In Barrow Marble Eye lies, though not in a way that endangers the PCs - if they follow his instructions, and get past a significant trap, they’ll be fine and receive the reward he promised. They will also know that Marble Eye deceived them - though given that he’s a deeply sketchy sorcerer this shouldn’t surprise any but the most trusting of players. Moreover, marble-eye is clearly dangerous - a stone eyed, unarmed man living atop a cursed barrow in a hut roofed with human skins and wearing the robes of a court sorcerer shouldn’t seem like ready victim. THis of course isn’t to say that Marble Eye would be especially hard to kill - if one didn’t mind casualties. He’s an annoying NPC but 1. Offers useful help 2. Is clearly dangerous 3. His lies shouldn’t actively harm the characters. There’s a significant chance that he will survive.
|A Trustworthy Face |
...to be Sure!
Creating these sorts of NPCs, and recognizing their transitory nature, but also that they may endure means giving them more then just a set of actions. It’s enough to describe a simple questgiver and say what they want and how they will reward it, but for a deceptive NPC the GM will need more because the players are likely to engage in more complex conversation. Like a faction a brief set of goals, fears and plans are in order while the addition of personality and vocal or visual tics can help GMs who need to run the NPC.
This is the nature of Toybox setting design, putting a lot of elements into place and letting player choice determine which ones become important and which ones are a one session obstacle. Untruthful and deceptive NPCs are one way to encourage this because liars are hard to see as friends, and deception disrupts the transactional ‘questgiver’ structure by demonstrating that NPCS have their own agendas and potentially may make their own changes to the setting.

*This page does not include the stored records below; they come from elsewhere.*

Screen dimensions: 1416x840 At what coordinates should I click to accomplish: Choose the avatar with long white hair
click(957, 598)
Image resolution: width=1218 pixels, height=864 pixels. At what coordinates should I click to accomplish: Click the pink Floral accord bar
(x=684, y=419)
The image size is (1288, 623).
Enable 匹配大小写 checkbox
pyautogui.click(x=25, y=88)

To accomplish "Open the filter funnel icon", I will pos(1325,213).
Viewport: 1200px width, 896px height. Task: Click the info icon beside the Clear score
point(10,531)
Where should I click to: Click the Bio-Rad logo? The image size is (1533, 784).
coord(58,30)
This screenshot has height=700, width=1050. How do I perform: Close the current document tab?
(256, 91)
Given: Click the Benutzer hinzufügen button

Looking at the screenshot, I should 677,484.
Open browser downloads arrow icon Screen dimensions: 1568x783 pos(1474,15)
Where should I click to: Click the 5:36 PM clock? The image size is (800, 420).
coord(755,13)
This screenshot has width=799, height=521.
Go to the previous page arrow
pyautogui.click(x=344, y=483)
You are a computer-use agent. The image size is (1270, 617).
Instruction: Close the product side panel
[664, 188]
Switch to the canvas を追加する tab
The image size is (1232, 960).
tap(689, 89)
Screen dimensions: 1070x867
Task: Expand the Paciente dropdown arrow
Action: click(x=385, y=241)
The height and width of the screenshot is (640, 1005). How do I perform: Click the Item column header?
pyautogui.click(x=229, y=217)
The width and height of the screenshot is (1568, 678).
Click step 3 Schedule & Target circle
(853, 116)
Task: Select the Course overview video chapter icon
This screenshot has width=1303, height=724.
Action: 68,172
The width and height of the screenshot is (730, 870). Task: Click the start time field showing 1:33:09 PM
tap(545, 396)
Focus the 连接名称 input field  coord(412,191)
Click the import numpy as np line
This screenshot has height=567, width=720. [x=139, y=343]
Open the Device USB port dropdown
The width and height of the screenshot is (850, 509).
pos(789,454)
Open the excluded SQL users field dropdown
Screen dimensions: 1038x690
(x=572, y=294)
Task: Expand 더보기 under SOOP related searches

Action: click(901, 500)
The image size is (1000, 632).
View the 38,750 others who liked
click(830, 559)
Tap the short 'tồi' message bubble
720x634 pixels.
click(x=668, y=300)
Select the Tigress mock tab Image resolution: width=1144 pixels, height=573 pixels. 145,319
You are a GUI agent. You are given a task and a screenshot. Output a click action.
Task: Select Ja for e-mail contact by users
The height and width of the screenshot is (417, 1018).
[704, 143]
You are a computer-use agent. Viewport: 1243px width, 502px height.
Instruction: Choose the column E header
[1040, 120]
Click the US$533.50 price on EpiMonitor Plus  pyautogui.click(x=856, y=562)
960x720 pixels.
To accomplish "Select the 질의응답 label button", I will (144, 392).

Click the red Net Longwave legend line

I can't say the The Brujia, The Beast and The Barrow embodies all of these ideas perfectly - it’s limited by its length and by a few mistakes, but I do think it offers a good moral quandary and I’m happy with the aesthetics. It’s true that Marble Eye could use a bit more detail about his motivations -- he lies because he both wants the PCs to die - a better sacrifice to the barrow then a pig and because he’s one of those secretive evil wizard types who simply deceives out of habit. Yet, this sort of detail might go too far, because it’s most likely that players will make the choice simply to let Rolling Calf kill him.